Surfer Magazine contributed to this whole kookery with a cartoon character named Wilbur Kookmeyer, who lasted 20 years until the mid-1980s.

????‍♀️ The Cardiff Kook

Matt Warshaw also mentions a bronze statue of a surfer, just off Highway 101 in Encinitas, that was nicknamed “The Cardiff Kook.”

I much prefer the original name of the sculpture—Magic Carpet Ride. But hey, apparently the sculpture deserved it. Because, it was, I quote, an unrealistic depiction of a surfer.

People would say the feet were positioned incorrectly, the hands were odd, the figure was too thin and looked like a girl (oh ffs). Or worse—like a beginner surfer about to fall off his board.
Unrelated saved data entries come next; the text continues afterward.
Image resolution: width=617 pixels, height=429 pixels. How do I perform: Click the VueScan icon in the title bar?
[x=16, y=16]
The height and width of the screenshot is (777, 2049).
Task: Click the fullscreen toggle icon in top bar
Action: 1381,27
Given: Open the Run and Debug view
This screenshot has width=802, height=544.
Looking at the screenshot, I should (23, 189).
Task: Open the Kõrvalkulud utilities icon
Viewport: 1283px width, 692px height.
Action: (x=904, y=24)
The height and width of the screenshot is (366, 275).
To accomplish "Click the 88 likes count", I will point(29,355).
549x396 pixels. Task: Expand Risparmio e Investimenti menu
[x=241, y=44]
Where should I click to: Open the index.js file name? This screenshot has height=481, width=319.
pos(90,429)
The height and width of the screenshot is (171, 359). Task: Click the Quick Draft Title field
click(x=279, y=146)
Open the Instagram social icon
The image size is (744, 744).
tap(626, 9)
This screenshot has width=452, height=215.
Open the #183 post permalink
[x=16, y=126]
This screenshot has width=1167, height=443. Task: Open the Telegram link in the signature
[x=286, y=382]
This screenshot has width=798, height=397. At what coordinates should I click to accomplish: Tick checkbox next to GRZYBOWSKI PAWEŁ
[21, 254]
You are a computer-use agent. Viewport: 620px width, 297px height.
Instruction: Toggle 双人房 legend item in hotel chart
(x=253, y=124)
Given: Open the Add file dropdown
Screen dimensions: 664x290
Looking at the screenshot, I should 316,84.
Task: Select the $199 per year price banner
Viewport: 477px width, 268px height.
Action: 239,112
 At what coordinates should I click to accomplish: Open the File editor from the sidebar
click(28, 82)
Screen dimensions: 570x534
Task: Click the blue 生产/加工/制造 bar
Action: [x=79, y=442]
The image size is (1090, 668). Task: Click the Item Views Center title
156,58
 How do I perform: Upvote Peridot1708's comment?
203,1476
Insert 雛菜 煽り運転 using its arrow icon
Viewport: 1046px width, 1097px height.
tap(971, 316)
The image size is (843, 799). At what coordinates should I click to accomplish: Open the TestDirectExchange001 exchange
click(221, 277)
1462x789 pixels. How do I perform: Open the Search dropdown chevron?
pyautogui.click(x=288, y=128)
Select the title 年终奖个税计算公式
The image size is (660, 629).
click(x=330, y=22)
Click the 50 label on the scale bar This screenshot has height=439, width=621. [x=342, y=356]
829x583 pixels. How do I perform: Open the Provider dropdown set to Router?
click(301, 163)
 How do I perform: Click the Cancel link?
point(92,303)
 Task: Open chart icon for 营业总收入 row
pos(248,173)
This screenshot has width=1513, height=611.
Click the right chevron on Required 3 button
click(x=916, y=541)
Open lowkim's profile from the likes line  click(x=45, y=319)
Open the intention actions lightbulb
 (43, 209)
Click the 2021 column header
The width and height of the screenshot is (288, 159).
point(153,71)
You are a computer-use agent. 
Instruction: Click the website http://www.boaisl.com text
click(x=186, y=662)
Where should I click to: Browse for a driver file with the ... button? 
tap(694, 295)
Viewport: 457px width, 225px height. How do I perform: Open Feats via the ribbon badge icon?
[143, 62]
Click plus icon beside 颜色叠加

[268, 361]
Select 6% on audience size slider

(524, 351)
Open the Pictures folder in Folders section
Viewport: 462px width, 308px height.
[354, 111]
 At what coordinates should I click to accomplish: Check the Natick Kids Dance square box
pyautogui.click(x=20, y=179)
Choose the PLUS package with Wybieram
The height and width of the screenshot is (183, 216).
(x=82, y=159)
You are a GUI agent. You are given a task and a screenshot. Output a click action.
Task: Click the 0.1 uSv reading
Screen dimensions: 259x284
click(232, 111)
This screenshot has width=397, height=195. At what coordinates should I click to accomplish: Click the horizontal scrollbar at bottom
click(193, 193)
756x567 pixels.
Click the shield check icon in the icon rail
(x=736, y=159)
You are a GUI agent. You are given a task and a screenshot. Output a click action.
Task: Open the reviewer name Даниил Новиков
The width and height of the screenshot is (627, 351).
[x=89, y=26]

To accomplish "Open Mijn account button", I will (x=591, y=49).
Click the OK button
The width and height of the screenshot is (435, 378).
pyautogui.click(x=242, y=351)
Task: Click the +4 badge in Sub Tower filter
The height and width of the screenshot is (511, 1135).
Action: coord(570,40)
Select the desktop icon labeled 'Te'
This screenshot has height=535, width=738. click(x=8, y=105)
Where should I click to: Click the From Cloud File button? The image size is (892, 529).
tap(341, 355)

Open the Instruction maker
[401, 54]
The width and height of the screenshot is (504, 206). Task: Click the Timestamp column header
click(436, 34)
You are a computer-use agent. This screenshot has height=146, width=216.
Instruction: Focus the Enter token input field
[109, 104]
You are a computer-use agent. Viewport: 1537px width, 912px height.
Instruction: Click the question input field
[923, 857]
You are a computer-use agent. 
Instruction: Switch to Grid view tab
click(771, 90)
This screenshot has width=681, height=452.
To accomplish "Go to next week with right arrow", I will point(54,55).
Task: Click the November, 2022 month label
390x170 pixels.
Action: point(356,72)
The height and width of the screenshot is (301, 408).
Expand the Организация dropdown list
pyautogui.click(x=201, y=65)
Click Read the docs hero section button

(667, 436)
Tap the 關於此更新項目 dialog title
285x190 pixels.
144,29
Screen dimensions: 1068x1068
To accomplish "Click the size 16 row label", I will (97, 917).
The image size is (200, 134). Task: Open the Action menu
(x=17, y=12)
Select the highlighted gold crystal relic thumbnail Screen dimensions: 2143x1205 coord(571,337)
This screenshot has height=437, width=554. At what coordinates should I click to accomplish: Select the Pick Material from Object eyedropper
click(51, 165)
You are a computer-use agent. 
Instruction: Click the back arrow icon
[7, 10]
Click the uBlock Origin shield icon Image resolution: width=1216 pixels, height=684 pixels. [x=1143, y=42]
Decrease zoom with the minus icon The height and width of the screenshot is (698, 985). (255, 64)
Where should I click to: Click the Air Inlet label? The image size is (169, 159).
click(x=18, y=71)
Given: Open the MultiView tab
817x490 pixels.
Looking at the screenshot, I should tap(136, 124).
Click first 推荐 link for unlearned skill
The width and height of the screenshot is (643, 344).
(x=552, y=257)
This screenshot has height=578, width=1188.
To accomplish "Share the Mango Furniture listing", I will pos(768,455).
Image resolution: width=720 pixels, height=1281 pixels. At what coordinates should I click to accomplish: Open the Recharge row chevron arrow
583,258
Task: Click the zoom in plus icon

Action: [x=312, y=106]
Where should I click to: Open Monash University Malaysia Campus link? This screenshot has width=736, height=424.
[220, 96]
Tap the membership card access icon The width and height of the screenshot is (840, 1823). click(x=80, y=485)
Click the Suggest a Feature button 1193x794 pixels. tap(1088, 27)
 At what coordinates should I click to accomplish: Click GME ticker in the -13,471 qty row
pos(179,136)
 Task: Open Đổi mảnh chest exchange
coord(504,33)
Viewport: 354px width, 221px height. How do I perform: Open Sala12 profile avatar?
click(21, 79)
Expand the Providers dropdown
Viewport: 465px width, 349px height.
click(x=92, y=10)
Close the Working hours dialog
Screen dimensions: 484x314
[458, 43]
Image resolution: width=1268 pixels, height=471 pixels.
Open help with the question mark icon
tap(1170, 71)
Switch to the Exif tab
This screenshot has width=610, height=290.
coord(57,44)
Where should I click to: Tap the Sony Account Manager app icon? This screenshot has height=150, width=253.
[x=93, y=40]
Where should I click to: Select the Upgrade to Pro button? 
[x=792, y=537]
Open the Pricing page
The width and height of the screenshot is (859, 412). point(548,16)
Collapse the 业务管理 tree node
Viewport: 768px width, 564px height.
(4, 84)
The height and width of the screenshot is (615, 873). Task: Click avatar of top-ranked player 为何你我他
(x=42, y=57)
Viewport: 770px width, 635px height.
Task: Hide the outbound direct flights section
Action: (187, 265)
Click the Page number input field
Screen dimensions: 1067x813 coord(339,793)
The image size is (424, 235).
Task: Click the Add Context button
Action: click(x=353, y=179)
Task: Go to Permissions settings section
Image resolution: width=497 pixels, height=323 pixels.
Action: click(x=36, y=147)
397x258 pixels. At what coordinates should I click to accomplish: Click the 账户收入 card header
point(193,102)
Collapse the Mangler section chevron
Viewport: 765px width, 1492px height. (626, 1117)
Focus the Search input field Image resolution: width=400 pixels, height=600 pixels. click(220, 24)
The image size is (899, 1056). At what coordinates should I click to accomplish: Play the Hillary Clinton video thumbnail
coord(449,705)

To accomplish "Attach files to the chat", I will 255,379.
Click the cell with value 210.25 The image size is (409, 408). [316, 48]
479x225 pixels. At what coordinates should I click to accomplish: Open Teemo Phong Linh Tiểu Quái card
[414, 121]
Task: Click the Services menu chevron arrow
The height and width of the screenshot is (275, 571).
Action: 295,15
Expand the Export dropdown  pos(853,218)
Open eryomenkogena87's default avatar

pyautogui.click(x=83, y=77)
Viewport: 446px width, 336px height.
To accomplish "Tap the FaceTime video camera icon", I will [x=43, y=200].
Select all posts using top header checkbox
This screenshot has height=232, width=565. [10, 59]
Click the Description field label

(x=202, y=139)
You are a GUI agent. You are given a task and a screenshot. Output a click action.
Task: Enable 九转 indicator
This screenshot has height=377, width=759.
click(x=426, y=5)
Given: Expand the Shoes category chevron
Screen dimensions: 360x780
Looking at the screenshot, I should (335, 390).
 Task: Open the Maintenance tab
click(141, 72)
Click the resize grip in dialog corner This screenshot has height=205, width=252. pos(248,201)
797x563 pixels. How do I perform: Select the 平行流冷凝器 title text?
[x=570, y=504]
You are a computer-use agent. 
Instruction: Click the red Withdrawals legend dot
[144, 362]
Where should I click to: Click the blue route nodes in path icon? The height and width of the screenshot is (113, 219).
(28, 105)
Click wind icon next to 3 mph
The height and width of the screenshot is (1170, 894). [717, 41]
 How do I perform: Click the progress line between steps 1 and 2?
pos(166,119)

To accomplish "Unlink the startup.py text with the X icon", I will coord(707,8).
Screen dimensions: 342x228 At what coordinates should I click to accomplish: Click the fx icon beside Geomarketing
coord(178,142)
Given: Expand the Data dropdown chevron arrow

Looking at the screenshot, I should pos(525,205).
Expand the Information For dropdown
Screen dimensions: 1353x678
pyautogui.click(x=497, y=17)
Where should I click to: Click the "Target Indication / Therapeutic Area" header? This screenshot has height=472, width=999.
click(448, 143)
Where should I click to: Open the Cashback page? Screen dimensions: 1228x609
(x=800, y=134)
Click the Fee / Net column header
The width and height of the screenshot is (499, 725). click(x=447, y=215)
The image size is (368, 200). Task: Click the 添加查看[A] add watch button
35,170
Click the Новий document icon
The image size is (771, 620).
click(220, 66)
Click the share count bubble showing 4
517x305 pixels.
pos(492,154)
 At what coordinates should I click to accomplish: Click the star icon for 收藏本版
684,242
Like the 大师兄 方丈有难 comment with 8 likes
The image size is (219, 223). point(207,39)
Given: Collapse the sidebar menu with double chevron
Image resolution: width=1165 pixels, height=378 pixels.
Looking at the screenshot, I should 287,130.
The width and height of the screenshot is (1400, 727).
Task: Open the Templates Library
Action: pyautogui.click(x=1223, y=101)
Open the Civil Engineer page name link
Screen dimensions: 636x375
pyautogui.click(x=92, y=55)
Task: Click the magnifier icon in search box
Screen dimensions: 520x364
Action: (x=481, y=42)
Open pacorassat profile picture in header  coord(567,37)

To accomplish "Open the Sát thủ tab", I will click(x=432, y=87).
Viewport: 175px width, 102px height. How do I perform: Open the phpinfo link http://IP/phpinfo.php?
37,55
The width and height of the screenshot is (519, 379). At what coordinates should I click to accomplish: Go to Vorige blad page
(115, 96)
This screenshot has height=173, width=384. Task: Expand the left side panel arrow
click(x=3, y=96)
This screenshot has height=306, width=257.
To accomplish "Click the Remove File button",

All of which is supposed to explain why surfers hate it and punish it by dressing and cross-dressing it up under the cover of night.

???? What does “kook” mean today?

What does kook mean today?

We’re going to go with the EOS definition:

“Timeless derogatory surfing term, generally applied to rank beginners, but also used for any surfer thought to be in violation of surfing’s complex unwritten code of conduct.”

Worth noting, sometimes it’s spelled “kuk.”

And I can promise you one thing. You will never, ever hear me talk about or write about “how to avoid being a kook.”

I simply can’t stand the term.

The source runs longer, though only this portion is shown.